ExtraBITS for 31 July 2017
In ExtraBITS this week, Apple is removing VPN apps from the Chinese App Store at the Chinese’s government’s request, and MacPaw has acquired the Unarchiver family of decompression apps.
Apple Removes VPN Apps from Chinese App Store — Under pressure from the Chinese government, Apple has removed some virtual private network (VPN) apps from the App Store in China. Chinese users use VPNs to tunnel through the so-called “Great Firewall” that censors Internet traffic there. Apple says that the Chinese government now requires a license for all VPN software, so it had no choice but to comply with the law.
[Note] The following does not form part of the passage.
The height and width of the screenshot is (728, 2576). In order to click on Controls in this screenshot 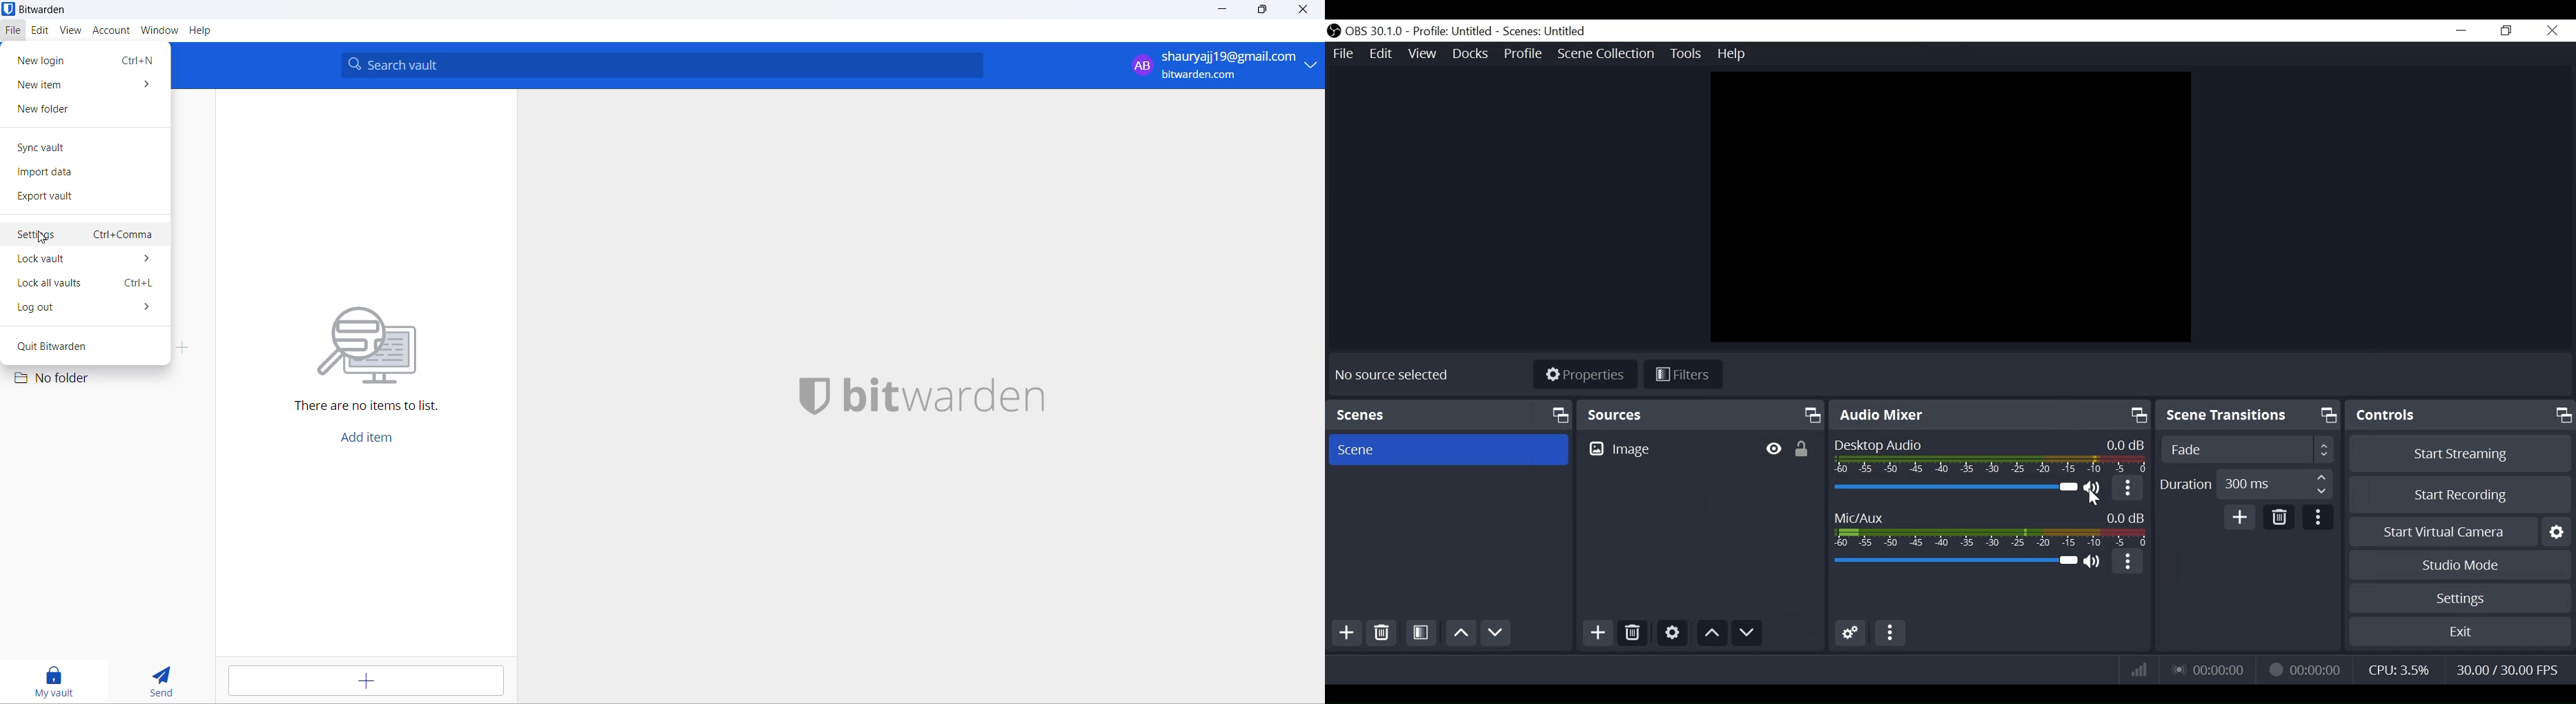, I will do `click(2462, 417)`. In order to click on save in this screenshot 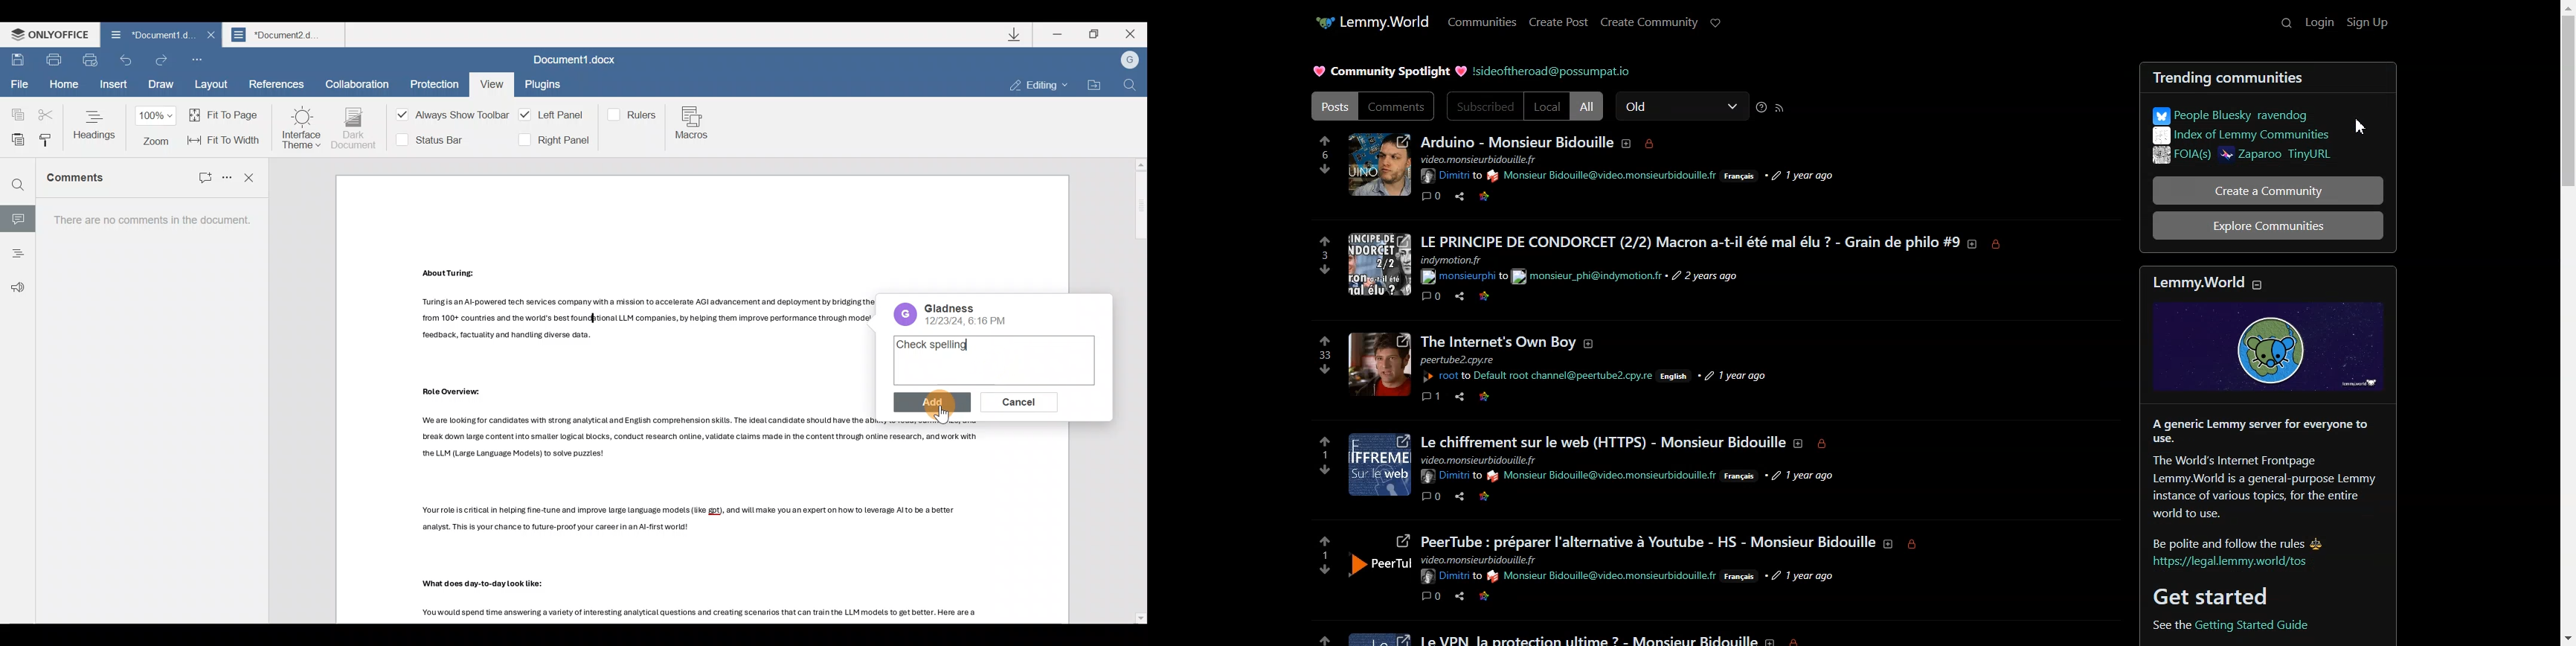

Apple is in an awkward position in China because it’s torn between wanting to support user privacy and needing government approval to sell to the lucrative Chinese
market.
MacPaw Acquires The Unarchiver — Ukrainian developer MacPaw, which operates the Setapp app subscription service, has acquired the Unarchiver family of decompression apps and will keep them free for all users. Unarchiver creator Dag Ågren said that after ten years of work on the apps, he had less time to maintain them properly, and he expressed confidence that MacPaw would keep Unarchiver going for a long time. MacPaw said it would “support the Unarchiver, keep it up-to-date, localize into popular languages, and make design improvements.”